À l’Église des Célestins, le sol en terre tendre, le silence et la lumière intime se mettent au diapason d’une peinture mondialement célébrée. Cette fixité de la présence, l’artiste lui a trouvé une déclinaison précieuse dans l’oeuvre-vie d’Isabelle Eberhardt (1877-1904) qui, d’européenne à homme musulman, traversa de multiples identités avant de disparaître, noyée et engloutie sous la terre qu’elle recherchait tant.

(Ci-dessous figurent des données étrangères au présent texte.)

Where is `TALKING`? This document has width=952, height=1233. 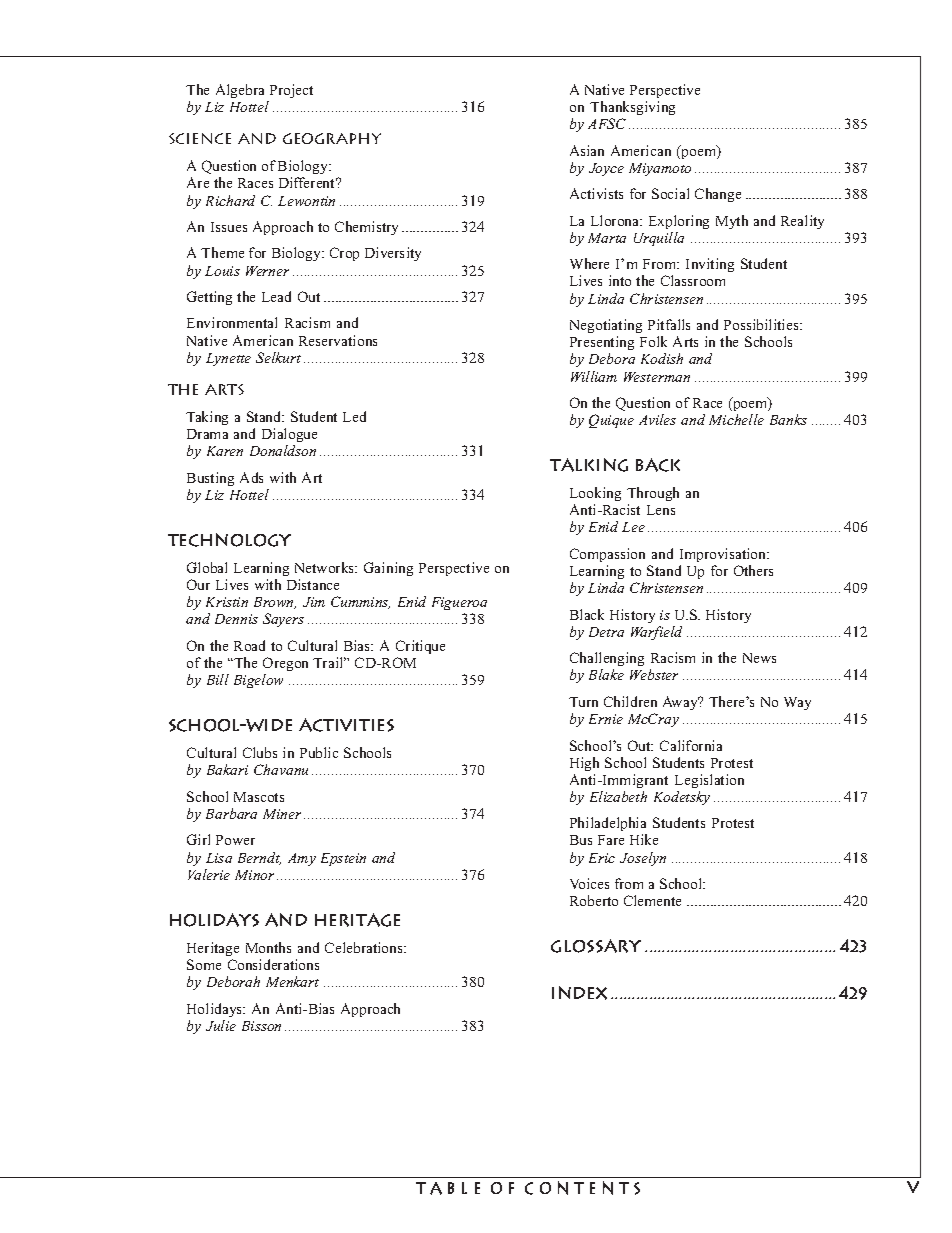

Les êtres masqués de latex de la série Les Étreintes lui sont proches dans leur jeu fétichiste, au beau milieu de paysages touchés également par l’indistinct et le trouble. 

 

À la Collection Lambert, de grands portraits de groupes, comme autant de solitudes miraculeusement réunies en un comte onirique — veilleurs, camisole, carnaval — s’associent à une série de céramiques figurant d’étranges enfants et continuent ainsi de porter leur regard obstiné vers l'avenir.

 

 

 

Exposition
05 juil. > 04 nov. 2018

Christian Lutz

Anatomies du pouvoir

Christian Lutz 

Anatomies du pouvoir 

5 juillet – 4 novembre 2018 

En partenariat avec les Rencontres d’Arles

 

Cette exposition est réalisée avec le soutien de Pro Helvetia, Fondation suisse pour la culture et la collaboration de la Sélection suisse en Avignon.

 

La Collection Lambert s’associe au Grand Arles Express pour la troisième année consécutive en présentant à Avignon le travail de l’artiste suisse Christian Lutz. 

 

Qu’il s’intéresse aux coulisses de la politique internationale en photographiant les déplacements de délégations diplomatiques (Protokoll, 2007), aux conséquences néfastes du commerce du pétrole au Nigeria (Tropical Gift, 2012) ou qu’il s’immerge dans une communauté évangéliste pour en photographier le quotidien (In Jesus’ Name, 2012), Christian Lutz agit en photographe embarqué au plus près des relations de pouvoir. 

 

Dans une approche sensible qui mêle l’esthétique du documentaire à la contemplation, il représente les êtres vivants dans des dispositifs de pouvoir « à l’intérieur desquels ils ne cessent d’être saisis », pour reprendre les mots de Giorgio Agamben. Les dysfonctionnements du monde y sont pointés avec une distance singulière et poétique qui nous écarte des images de reportage traditionnelles pour convoquer les maîtres de la peinture classique.